Elon Musk sème le doute sur son rachat de Twitter
Elon Musk envoie des signaux contradictoires sur son projet de rachat de Twitter : deux heures après avoir dit suspendre l’acquisition dans l’attente de détails sur le nombre de faux comptes, le fantasque patron a assuré vendredi matin être « toujours engagé » à mener à bien la transaction.
« L’acquisition de Twitter est suspendue de manière temporaire dans l’attente de détails sur le fait que les comptes poubelles et les faux comptes représentent bien moins de 5 % du nombre d’utilisateurs », a d’abord écrit M. Musk sur la plateforme, où il compte près de 93 millions d’abonnés.
Il a ensuite réitéré son engagement à acquérir le réseau social, mais le marché s’interrogeait sur ses intentions réelles.
Ses déclarations se sont fortement répercutées en Bourse, où l’action a plongé dans la foulée, avant de limiter ses pertes en abandonnant finalement un peu moins de 10 % à Wall Street.
Contacté par l’AFP, Twitter n’a pas réagi dans l’immédiat.
Après s’y être initialement opposé, le conseil d’administration du réseau social a accepté fin avril une offre de rachat de 44 milliards de dollars formulée par le fantasque milliardaire d’origine sud-africaine. M. Musk a depuis promis de débarrasser Twitter des messages poubelles, d’authentifier les utilisateurs et de renforcer la transparence du réseau social — sans toutefois préciser comment il comptait mettre en oeuvre ce projet.
Lors de la présentation de ses résultats trimestriels, début mai, l’entreprise a indiqué compter en moyenne, de janvier à mars, 229 millions d’utilisateurs quotidiens monétisables, c’est-à-dire exposés à de la publicité. Elle avait estimé à cette occasion que moins de 5 % d’entre eux étaient des comptes poubelles ou des faux comptes.
La proportion de faux comptes est « un indicateur clé » pour Twitter, explique Susannah Streeter, analyste marchés pour Hargreaves Lansdown, car « le calcul du nombre précis de personnes qui tweetent réellement est considéré comme crucial pour les flux futurs de revenus grâce à la publicité ou aux abonnements payants au site ».

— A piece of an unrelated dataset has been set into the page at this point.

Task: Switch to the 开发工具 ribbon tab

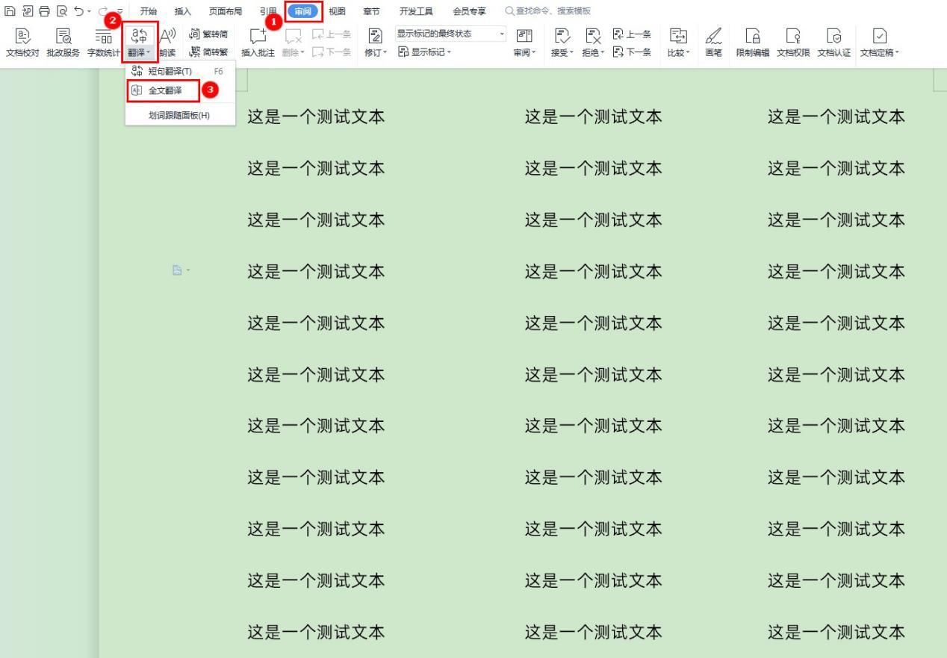Action: 416,10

En plus de sa volonté de combattre les pourriels, M. Musk a affirmé vouloir faire de Twitter un bastion de la liberté d’expression et s’est dit prêt à réintégrer l’ancien président américain Donald Trump, dont le compte a été suspendu définitivement après l’attaque du Capitole en janvier 2021.
Digne d’un vendredi 13
Depuis l’offre d’acquisition du patron de Tesla et SpaceX, la valeur boursière de Twitter a fondu de plusieurs milliards de dollars, suivant le même mouvement baissier que la plupart des valeurs technologiques et la Bourse dans son ensemble. Le titre s’échangeait à un 40,69 $ à la fermeture des marchés, vendredi, soit bien en dessous du prix d’achat de 54,20 $ par action proposé par le milliardaire.
Le dernier tweet d’Elon Musk « va transformer le cirque qu’est le rachat de Twitter en film d’horreur digne d’un vendredi 13 », croit Dan Ives, de Wedbush Securities. « Wall Street va maintenant estimer 1) que la transaction est sur le point de tomber à l’eau ; 2) que c’est une tentative de Musk de négocier un prix d’achat plus bas ; ou 3) que Musk souhaite simplement se retirer de la transaction avec une indemnité de rupture d’un milliard de dollars », détaille l’analyste dans une note.

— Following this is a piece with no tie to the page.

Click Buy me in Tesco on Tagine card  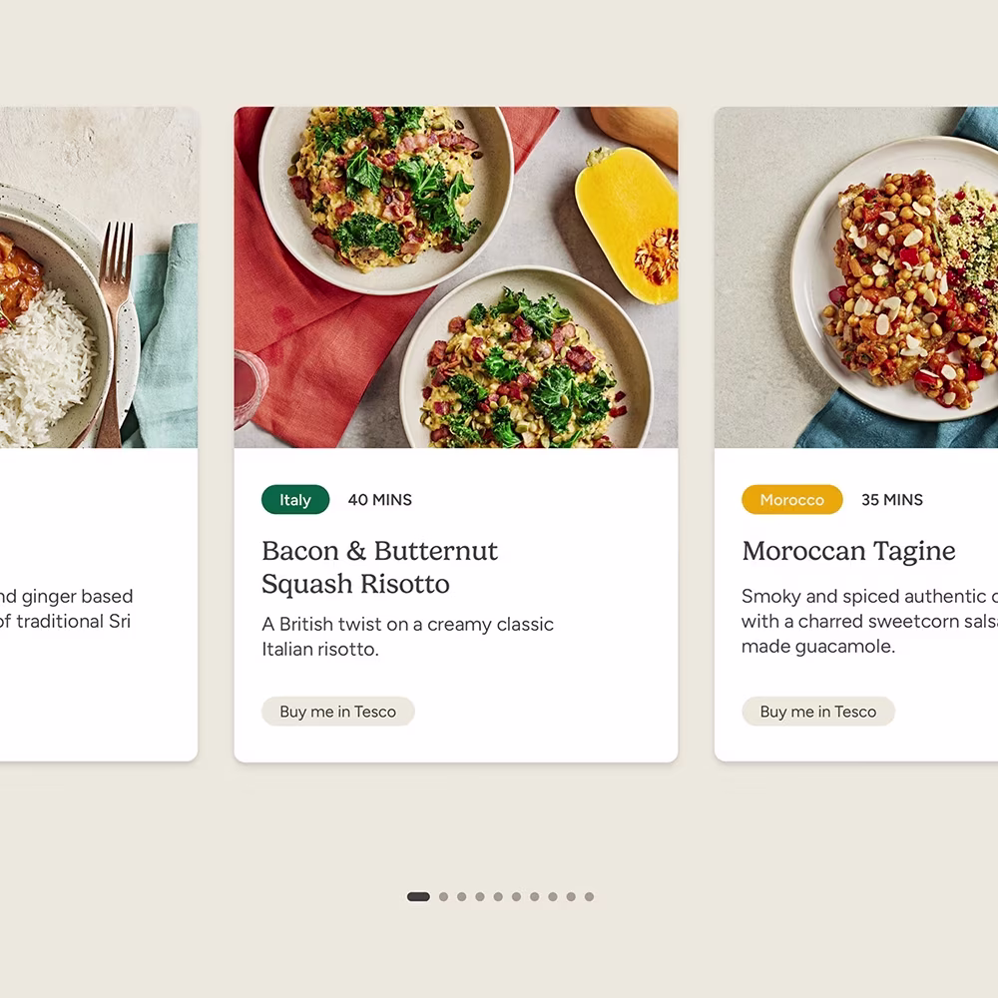[818, 712]
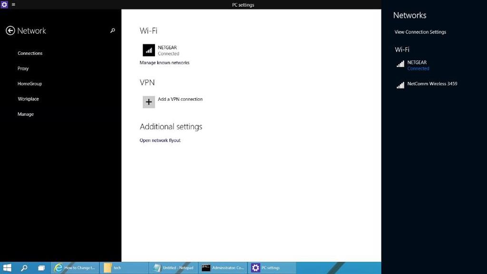Click the purple settings gear icon top left
Screen dimensions: 487x274
coord(4,5)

Le dirigeant avait pourtant cherché à rassurer sur le financement de l’opération en prévoyant d’avoir recours à un apport personnel considérable et de solliciter un prêt bancaire, ainsi qu’un prêt sur marge dans lequel il engagerait ses actions Tesla comme sûreté accessoire.
Au début du mois, M. Musk a affirmé avoir levé un peu plus de 7 milliards de dollars auprès de divers investisseurs, dont le cofondateur d’Oracle, Larry Ellison, et le prince et homme d’affaires saoudien Al-Walid ben Talal.
« Bien que nous n’ayons jamais douté de la capacité de Musk de mener à bien la transaction d’un point de vue financier, nous jugions que le plus gros risque était qu’Elon lui-même change d’avis », a estimé Angelo Zino, de CFRA.
Selon Dan Ives, l’entrepreneur a surestimé la solidité de ses actions Tesla, dont le cours a nettement reculé depuis l’annonce du rachat de Twitter, et pourrait chercher à protéger le constructeur de véhicules électriques. « Le fait que Musk crée une telle incertitude avec un tweet (et non un document boursier) est très perturbant pour nous et pour Wall Street » et suscite « de nombreuses questions, mais pas de réponses concrètes quant à savoir si la transaction aura bien lieu », souligne l’analyste.